Tumor model development has three specific challenges—genetic alterations, correct tissue context, and variation—all important in matching up drug response and genetic context. Current xenograft models have variation and alterations but are typically not well characterized. To address these shortcomings, AVEO Pharmaceuticals created a population-based tumor model system based on human-in-mouse tissue transgenic human tumors that feature naturally occurring tumor variation akin to that observed in human tumor populations. The consequence is that tumors vary from one to another, just like human tumors.
“Cell-line derived xenografts have not been good predictors of response in the clinic and, therefore, present big challenges for biomarker discovery,” said Min Wu, Ph.D., principal scientist. “There is a substantial need in oncology for preclinical models that better replicate human cancer. The field is watching closely to see how biomarkers discovered in these new models translate into humans.”
Noninvasive Disease Detection
According to Jack Leonard, president of technology commercialization at febit, the ability to assay all known miRNAs is key to finding valuable cancer biomarkers. “A readily apparent disadvantage for a single biomarker is low sensitivity. One of the best known biomarkers is prostate-specific antigen (PSA). When PSA is present at a typical threshold value of 4 ng/mL of blood, your sensitivity is only 20 percent—which is clearly not a good number because you are only detecting 20 percent of the cancers that are present.”
Historically, Dr. Leonard noted that research has moved forward with many people working on problems independently, typically with one laboratory working with a particular biomarker, while another lab might be working on the same biomarker with a different protocol.
“One problem is that biomarker discovery was not sufficiently standardized, and different laboratories were using different methods,” he explained. “We’ve created an automated approach applying a microfluidic polymerase extension assay (MPEA) for all known human miRNAs and controlling for all the nonbiological variables. We assay biomarkers and samples simultaneously, but hold the other things constant by using the same technology platform. This allows us to do large and well-controlled studies to identify the most informative miRNA signatures.”
Dr. Leonard said that febit’s noninvasive diagnostic assay was specifically designed for the integrated detection of a broad panel of diseases and is well suited for high sample throughput at low cost. “Our sensitivity and specificity for prostate cancer are greater than 95 percent.”
Dr. Leonard also explained the benefits of the Geniom RT Analyzer platform. “We have advantages over other miRNA-expression profiling techniques—the way we manufacture the biochips using light-directed oligonucleotide synthesis, we can turn around new designs quickly. Automation and flexibility are important features of Geniom technology, as this gives clinical researchers the reproducible performance they need to add new results to their growing database on their disease, and the ability to easily change content as more miRNAs are discovered.”

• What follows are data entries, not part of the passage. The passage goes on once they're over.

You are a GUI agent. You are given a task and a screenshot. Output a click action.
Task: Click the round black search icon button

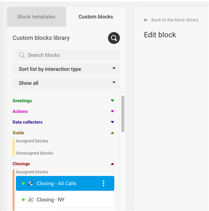coord(114,38)
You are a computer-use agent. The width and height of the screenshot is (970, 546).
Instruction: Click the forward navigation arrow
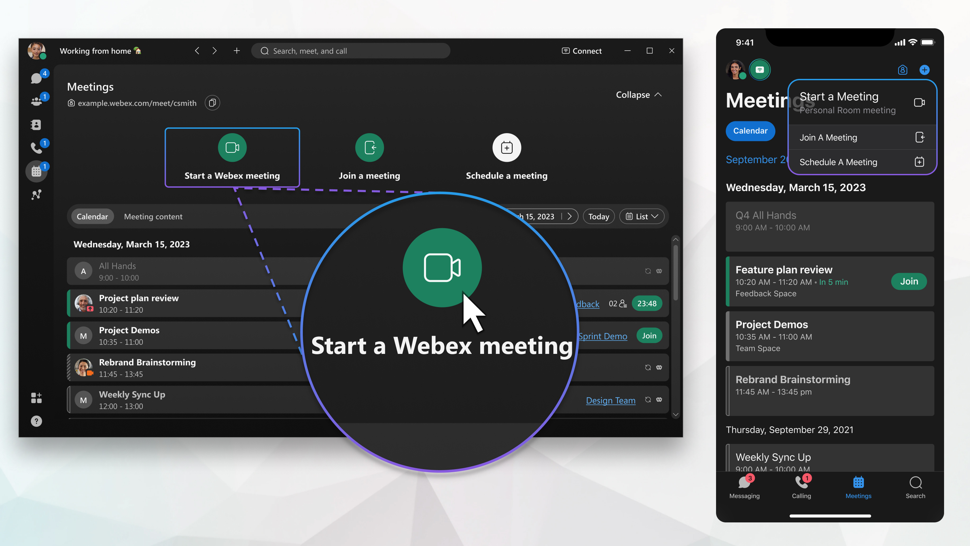(214, 50)
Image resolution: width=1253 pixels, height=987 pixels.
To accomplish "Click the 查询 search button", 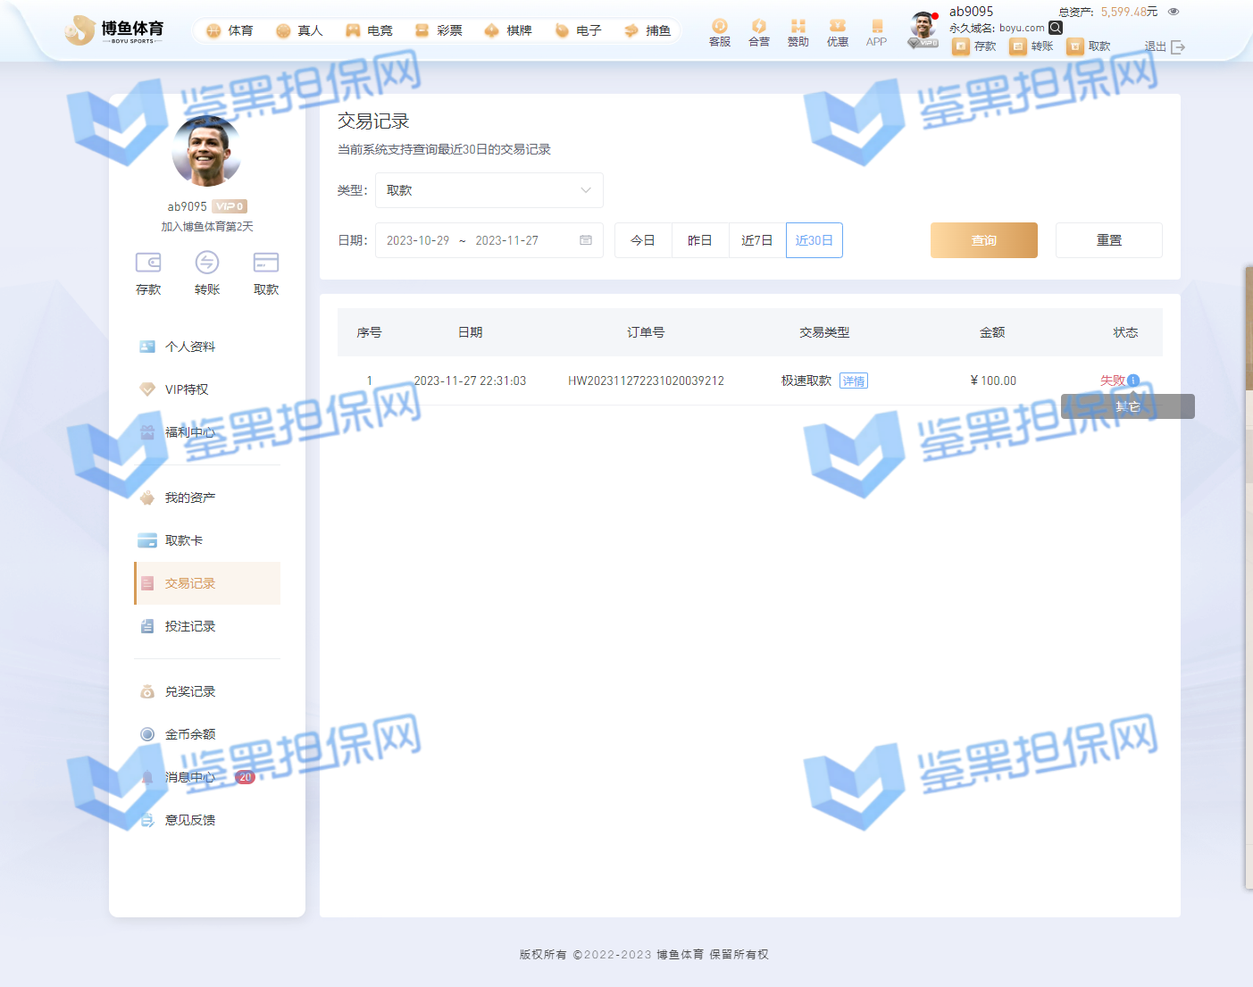I will 983,240.
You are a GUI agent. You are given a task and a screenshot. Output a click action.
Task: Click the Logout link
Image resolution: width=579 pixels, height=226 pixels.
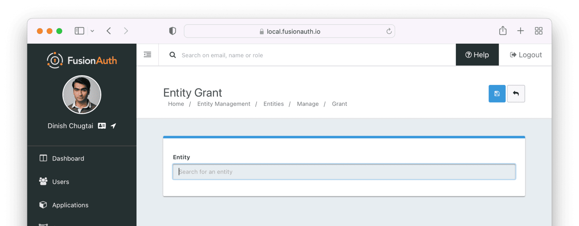[525, 55]
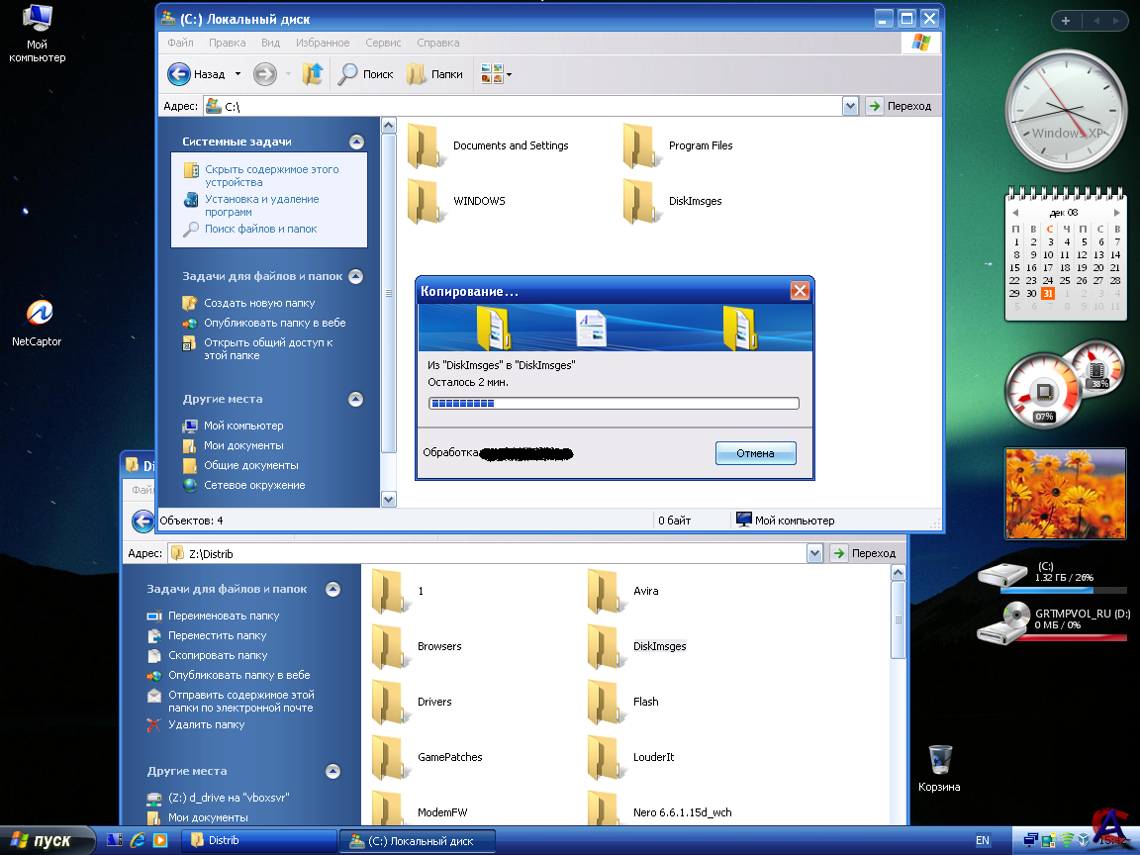Open the Сервис menu

[383, 44]
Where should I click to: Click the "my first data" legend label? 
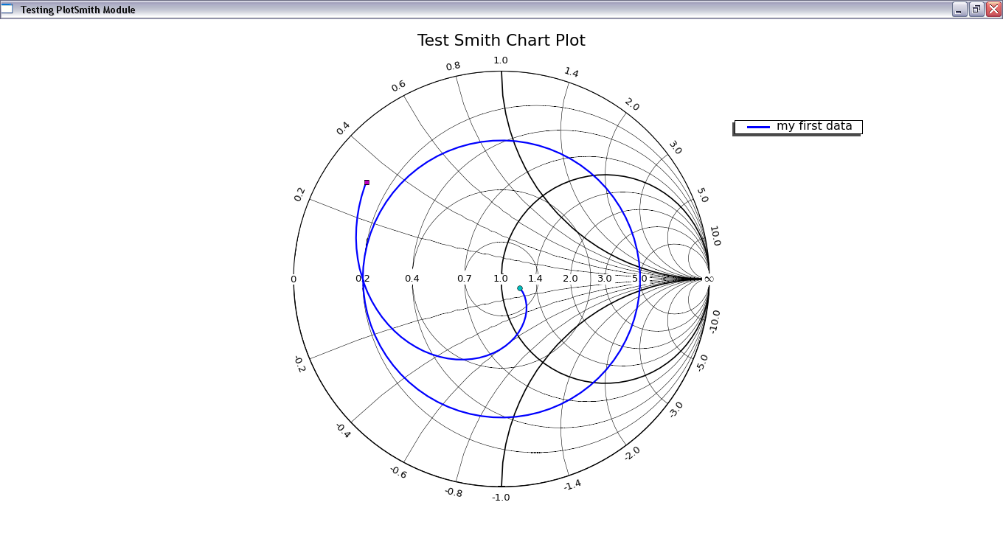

One of the other advantages of the platform is that samples can be collected with minimal discomfort—a blood draw is sufficient to isolate total RNA from the sample and hybridize miRNA onto the biochip. “We hope that this will eventually be used by doctors, but for right now it is more of a clinical research tool—it might be a number of years before this is used as a diagnostic platform.”
Jianfeng Xu, M.D., Dr.PH, professor at Wake Forest University School of Medicine, discussed three types of prostate cancer related to genetic variants that have been found from genome-wide association studies, including those associated with overall prostate cancer risk, aggressive prostate cancer risk, and higher baseline PSA levels.
“We are trying to find genetic markers associated with aggressive cancer,” Dr. Xu said. “The current inability to accurately distinguish risk for life-threatening, aggressive prostate cancer from the overwhelming majority of slow-growing cases creates a treatment dilemma.”
There has been great progress in this field in terms of identifying the SNPs associated with cancer risk, he noted. In the past three years, for instance, 30 SNPs have been identified. And those 30 are consistently validated in studies of European descents.
While researchers, including Dr. Xu’s team, have identified multiple genetic variants associated with the risk of developing prostate cancer in the first place, until now there have been no genetic factors associated with disease aggressiveness. Based on existing evidence that some men are genetically predisposed to developing aggressive prostate cancer, the researchers hypothesized that inherited genetic variants exist that could be used as markers to identify these men at an early, curable stage of disease.
The researchers identified a genetic variant (rs4054823) that was associated with a 25% higher risk of developing aggressive disease. “A single variant with a moderate effect such as this is unlikely to be sufficient on its own at predicting risk for aggressive prostate cancer,” explained Dr. Xu. “But its identification is significant because it indicates that variants predisposing men to aggressive disease exist in the genome. Knowing your risk to prostate cancer is important. But knowing whether you likely develop lethal cancer versus indolent cancer is more important.”